◆ Brief
Please copy from the passage on German higher education below, word for word, the part that opens with the words containing "The Universities of" and closes with "and business administration.".

The Higher Education Institutions (HEI) in Germany are divided into state and private institutions. Due to a high level of competition amongst the two, they are offering top-quality programmes for extremely low prices.
German universities are rapidly gaining popularity for offering a large variety of programmes. The ample choices make it easier for students to select their courses as per the career they aspire towards. The excellent syllabus and modern teaching methods make these universities much sought after.
Technical universities in Germany cover more traditional courses. In fact, being an industrialised country, Germany has invested a lot in engineering universities, which have become particularly valuable programmes to study. In some other programmes they have become global leaders, like medicine and pharmacy.
The Universities of Applied Sciences focus on the practical application of their courses. In fact, 70% of each programme is the actual functional training and real-scenario application. This helps students become better equipped to handle real-life work challenges. Programmes include economics, social sciences and business administration.
The Colleges of Art and Music cover artistic and creative programmes. They include fashion designing, filmmaking, music, fine arts and theatre.
“There are over 350 recognized colleges/universities in Germany offering over 17,0000 courses.”
You can choose from an extensive range of courses offered by German colleges:
There are a few options available to students in Germany when it comes to accommodation, however the main choice you will have to make is between student accommodation or renting a private residence. German universities do not automatically assign students accommodation, so you will need to do the relevant research to find a place yourself.

◆ Information
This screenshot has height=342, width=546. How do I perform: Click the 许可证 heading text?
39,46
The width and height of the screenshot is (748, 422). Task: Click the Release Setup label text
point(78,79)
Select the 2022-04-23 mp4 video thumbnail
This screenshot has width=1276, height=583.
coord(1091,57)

◆ Your solution
The Universities of Applied Sciences focus on the practical application of their courses. In fact, 70% of each programme is the actual functional training and real-scenario application. This helps students become better equipped to handle real-life work challenges. Programmes include economics, social sciences and business administration.